Frage: Na, das ist doch eine schöne Auswahl. Ich nutze auch gleich die Gelegenheit jemanden vom Fach zu fragen: Gibt es ein aktuelles geistliches Buch eines anderen Autors, das du der Gemeinde zum Lesen empfehlen könntest?
 
Antwort: Nein. Natürlich nicht, da ich ja die Unterscheidung in christlich und weltlich wie gesagt ablehne. Ich habe 2013 bereits über 30 Bücher gelesen, darunter etliche gute, aber ich wüsste nun nicht zu sagen, welche »unweltlich« genug waren, um die Trophäe »geistlich« zu verdienen.
 
Frage: Na, dann muss ich ohne »Trophäe« auskommen.

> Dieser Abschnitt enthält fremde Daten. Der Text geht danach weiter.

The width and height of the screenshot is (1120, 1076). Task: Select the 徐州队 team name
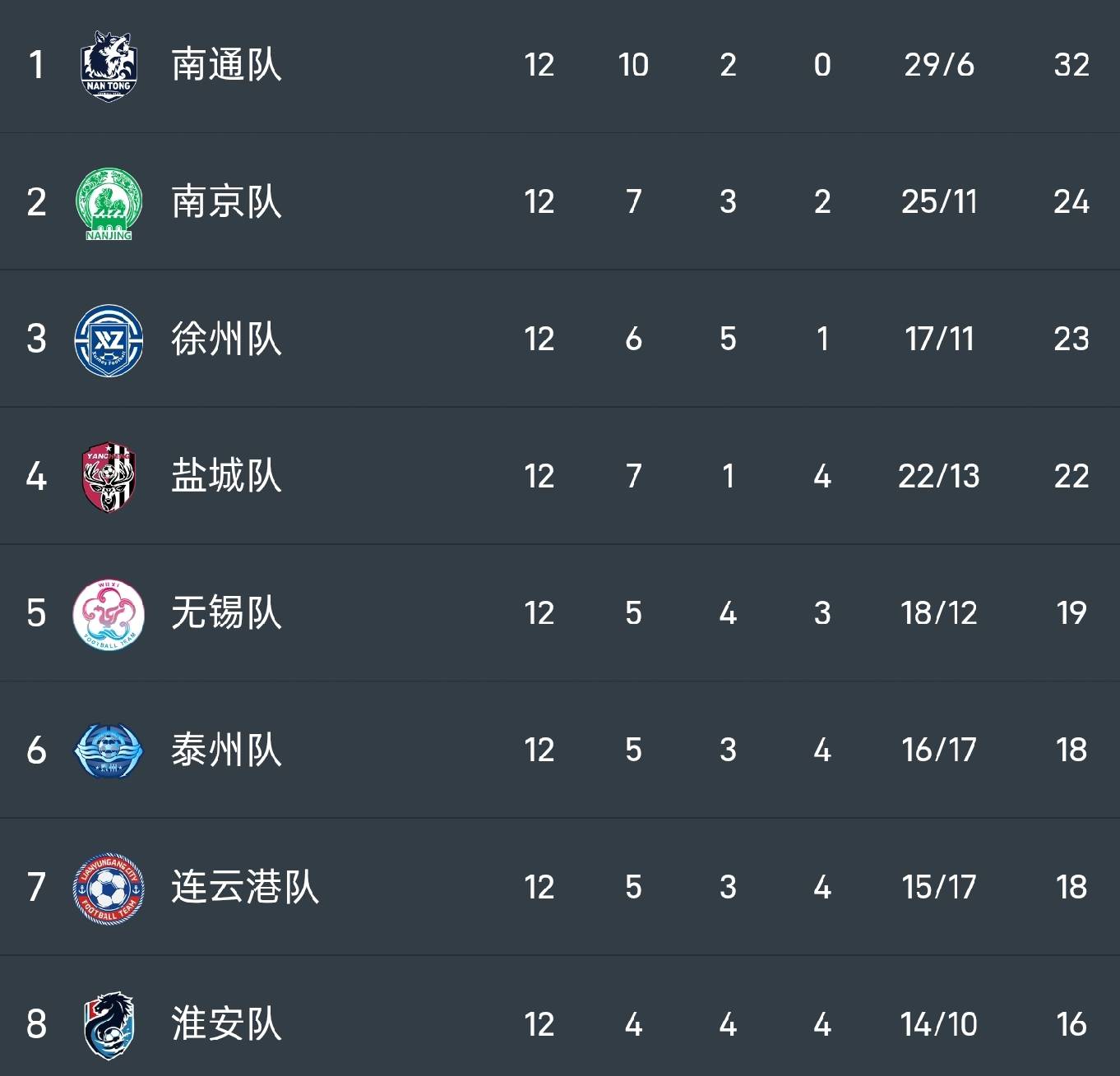tap(226, 339)
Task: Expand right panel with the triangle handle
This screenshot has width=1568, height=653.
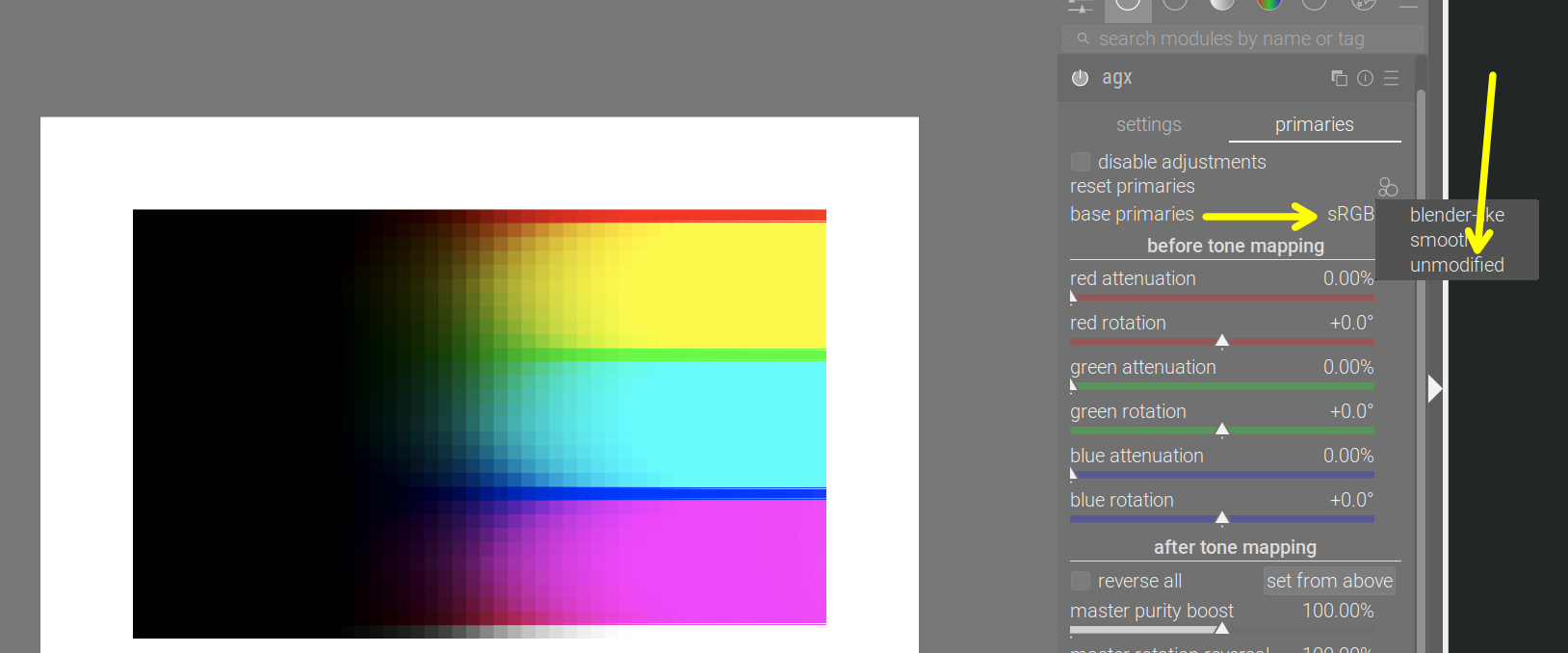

Ich danke dir für das Gespräch und wünsche Dir und Eva weiterhin viel Kraft und Liebe!
 
Antwort: Bevor ich mich ebenfalls für das Gespräch und Interesse bedanke, will ich gerne noch zwei gute Bücher, geistlich hin, weltlich her, erwähnen, die ich 2013 gelesen habe: Joseph Ratzinger: Jesus von Nazareth - die Kindheitsgeschichten und Randall Arthur: Forgotten Road. Nein, drei Bücher. Da ist ja auch noch Charlotte Link: Im Tal des Fuchses. Und dann natürlich Stephen ... nein, Stopp! Bevor ich kein Ende finde: Ich bedanke mich ebenso herzlich und wünsche Dir gutes Gelingen beim Zusammenstellen der Ausgabe unserer kleinen Gemeindezeitschrift.